As an important clean energy source, wind power has strong influence on the safe operation of the power grid. Because its output depends directly on the wind speed, it is of great significance to accurately forecast the short-term wind speed. However, many previous studies have two shortcomings: they only focus on the original data without extracting the information of the error sequence; most of them are based on single optimization and neglected the importance of increasing the accuracy and stability simultaneously. Therefore, a novel hybrid model based on data feature extraction and multi-objective optimization combining the original wind speed series with the error sequence non-linearly is proposed for short-term forecasting. It consists of two steps: (a) obtain error sequence by the preliminary prediction, and (b) Combining the error sequence with the preliminary results to obtain the final predicted value.
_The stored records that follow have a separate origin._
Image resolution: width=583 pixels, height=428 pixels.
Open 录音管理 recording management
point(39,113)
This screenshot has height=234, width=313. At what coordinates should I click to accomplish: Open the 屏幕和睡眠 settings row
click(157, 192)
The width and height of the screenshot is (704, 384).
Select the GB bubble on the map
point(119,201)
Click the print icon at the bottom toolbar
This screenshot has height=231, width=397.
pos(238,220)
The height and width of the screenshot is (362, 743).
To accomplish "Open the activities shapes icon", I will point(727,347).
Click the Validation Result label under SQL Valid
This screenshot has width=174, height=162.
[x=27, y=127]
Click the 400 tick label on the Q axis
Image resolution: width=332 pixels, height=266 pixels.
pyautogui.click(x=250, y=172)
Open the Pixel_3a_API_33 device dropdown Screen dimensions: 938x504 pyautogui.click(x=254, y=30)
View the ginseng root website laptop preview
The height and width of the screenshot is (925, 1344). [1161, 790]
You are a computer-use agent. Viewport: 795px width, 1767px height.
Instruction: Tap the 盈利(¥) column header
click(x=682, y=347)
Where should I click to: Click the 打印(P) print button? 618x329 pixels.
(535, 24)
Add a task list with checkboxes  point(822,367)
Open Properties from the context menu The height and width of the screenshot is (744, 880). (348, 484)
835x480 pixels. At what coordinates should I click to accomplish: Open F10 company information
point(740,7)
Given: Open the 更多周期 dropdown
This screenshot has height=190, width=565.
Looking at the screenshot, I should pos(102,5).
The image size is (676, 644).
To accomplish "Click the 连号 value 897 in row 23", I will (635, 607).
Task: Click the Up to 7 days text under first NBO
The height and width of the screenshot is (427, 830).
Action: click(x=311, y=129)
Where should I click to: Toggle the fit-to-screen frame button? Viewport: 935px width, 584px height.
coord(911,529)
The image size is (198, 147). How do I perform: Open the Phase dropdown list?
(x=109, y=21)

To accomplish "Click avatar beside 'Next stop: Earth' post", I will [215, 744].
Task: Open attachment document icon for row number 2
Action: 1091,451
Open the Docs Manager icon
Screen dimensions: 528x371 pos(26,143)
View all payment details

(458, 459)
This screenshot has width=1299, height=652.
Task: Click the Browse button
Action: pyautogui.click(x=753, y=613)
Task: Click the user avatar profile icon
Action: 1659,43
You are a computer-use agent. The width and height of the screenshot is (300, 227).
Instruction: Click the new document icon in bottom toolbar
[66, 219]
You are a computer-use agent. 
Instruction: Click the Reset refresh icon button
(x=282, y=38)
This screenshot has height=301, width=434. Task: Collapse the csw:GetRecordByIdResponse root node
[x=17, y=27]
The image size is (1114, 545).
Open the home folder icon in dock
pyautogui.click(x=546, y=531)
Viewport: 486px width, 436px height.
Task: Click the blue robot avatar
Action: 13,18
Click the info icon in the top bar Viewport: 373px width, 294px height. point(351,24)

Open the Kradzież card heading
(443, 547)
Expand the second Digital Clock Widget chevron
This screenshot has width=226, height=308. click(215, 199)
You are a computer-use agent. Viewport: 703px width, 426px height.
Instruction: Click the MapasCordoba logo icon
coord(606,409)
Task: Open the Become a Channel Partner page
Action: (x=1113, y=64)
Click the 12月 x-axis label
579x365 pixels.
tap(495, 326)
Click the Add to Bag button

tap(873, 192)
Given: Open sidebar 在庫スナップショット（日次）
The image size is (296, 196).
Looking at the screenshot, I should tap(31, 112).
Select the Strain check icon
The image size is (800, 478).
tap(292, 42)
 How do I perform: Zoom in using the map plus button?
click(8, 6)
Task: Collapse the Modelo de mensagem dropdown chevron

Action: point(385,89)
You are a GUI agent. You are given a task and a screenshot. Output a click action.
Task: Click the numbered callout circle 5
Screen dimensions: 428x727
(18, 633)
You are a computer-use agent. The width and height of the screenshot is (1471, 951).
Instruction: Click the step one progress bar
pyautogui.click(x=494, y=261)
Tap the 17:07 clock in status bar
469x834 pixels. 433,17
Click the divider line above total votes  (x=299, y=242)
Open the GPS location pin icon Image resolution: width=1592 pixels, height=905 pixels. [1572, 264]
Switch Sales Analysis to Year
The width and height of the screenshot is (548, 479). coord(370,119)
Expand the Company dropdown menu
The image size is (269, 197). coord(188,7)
In addition, a hybrid Elman neural network (ENN) optimized by multi-objective grey wolf optimization (MOGWO) is proposed to achieve high accuracy and stability at the same time. To analyze the performance, four datasets collected from different wind fields are utilized as an example. The results demonstrate the proposed forecasting model reaches superior accuracy and stability when compared with other contrast models.

Suggested Citation

  • Wang, Jianzhou & Wang, Shiqi & Yang, Wendong, 2019. "A novel non-linear combination system for short-term wind speed forecast," Renewable Energy, Elsevier, vol. 143(C), pages 1172-1192.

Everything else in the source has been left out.